L’année suivante, pendant la soirée des Brit Awards, alors que Michael Jackson est en train de chanter Earth Song accompagné de danseurs et d’enfants choristes, Jarvis Cocker monte sur l’estrade sans prévenir et fait l’imbécile à côté d’un «King of pop» déstabilisé – c’est ce qu’on appellerait, aujourd’hui, «troller». This Is Hardcore (1998) rencontre du succès à son tour, quoique, à moindre mesure que le précédent, mais peu importe, le groupe de Jarvis est «installé».
Sur Different Classes figure I Spy, un morceau en partie susurré, sensuel et venimeux qui, par-delà le voyeurisme, pourrait synthétiser l’acuité avec laquelle Cocker observe la société, pour recracher le constat en lyrics. Avec sa pochette signée Peter Saville, le photographe-star de l’imagerie du label Factory, This Is Hardcore présente, dans le morceau-titre, une introduction instrumentale étendue, pour ensuite faire sortir l’ambivalence de Cocker à propos de la pornographie, via laquelle il met en parallèle la célébrité, qu’il connaît désormais – le morceau est à la fois lounge et crispant.
En réalité, le style de Pulp n’a pas tant changé, c’est peut-être surtout le public qui, à force de malentendus, a fini par bien l’écouter. Avec We Love Life (2001), le groupe arrive à destination du succès perso, en étant produit par l’une de ses idoles, Scott Walker.

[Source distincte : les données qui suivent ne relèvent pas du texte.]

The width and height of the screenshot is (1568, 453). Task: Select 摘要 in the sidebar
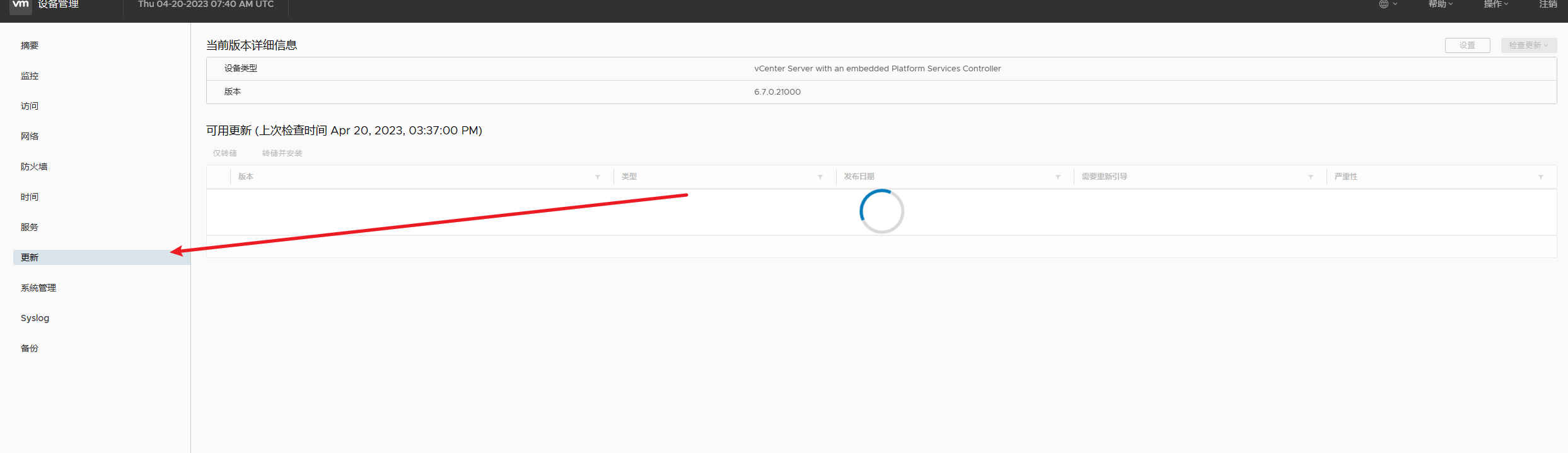pos(30,45)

Tout le monde en parle en 2025
Que s’est-il passé en 24 ans ? Jarvis a continué sa route en solo et, à partir de ses albums, on peut en tirer une assez bonne compilation – pardon, une agréable playlist – grâce à un Tonite par-ci et un You’re In My Eyes par-là, sachant que celui-ci sample le Rolling Down the Hills de Glass Candy, le groupe qui, à la fin des années 2000, fut la sensation italo-disco avec Chromatics; il ne faudrait pas omettre non plus Synchronize, avec Discodeine, le genre de chanson qui rappelle que Jarvis devrait aller plus souvent sur le terrain electro – ça lui va si bien au grain.
Pour le reste, l’Anglais a travaillé avec Nancy Sinatra, Charlotte Gainsbourg, Chilly Gonzales ou Wes Anderson, en tout cas, le retour de Pulp n’était ni inespéré ni désespéré, il n’était même pas envisagé. Voici un détail qui en dit long : sur la fiche Wikipédia de We Love Life, il est écrit qu’il s’agit du «dernier album de Pulp», en partant du principe qu’il n’y en aura pas après. Il y en a un, c’est More. Du bonus? Un rappel comme dans un concert ? Ou un rappel que le groupe existe encore ?

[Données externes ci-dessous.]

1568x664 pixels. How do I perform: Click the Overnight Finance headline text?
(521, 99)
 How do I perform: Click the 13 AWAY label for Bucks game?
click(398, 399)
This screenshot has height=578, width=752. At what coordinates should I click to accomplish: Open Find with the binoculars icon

More donc, comme le film de Barbet Schroeder, comme la chanson des Sisters of Mercy ou bien d’Indochine, ou comme Michel Polnareff qui, avec son Enfin! (2018) revenait sur disque après vingt-huit ans. Avec Pulp, pas de «less is more». Le groupe a les moyens économiques de ses ambitions – de l’orchestration ample à tous les étages à la base folk qui toujours s’élève vers des horizons de sophistication.
La production est laissée à James Ford, qui, en venant de l’electro (Simian Mobile Disco), possède la formule pour porter le classic rock vers la modernité. Dans …Got to Have Love, le disco brûle jusqu’au dernier tiers électrique; Farmer Market rappelle les ballades «pulpiennes» et My Sex, que Jarvis est aujourd’hui un sexagénaire symbol; The Hymn of the North serait la chanson qu’il n’a jamais faite pour son fils (il lui lisait une histoire, en 2007, sur The Lion & Albert).
Et puis, Jarvis a gardé cette voix, qui passe de chaude et sereine à celle d’un animal blessé, à en faire pleurer ses yeux de cocker. À part ça, on dirait que la vraie consécration pour Pulp, c’est en 2025: le retour du groupe fait autant de bruit que celui d’Oasis.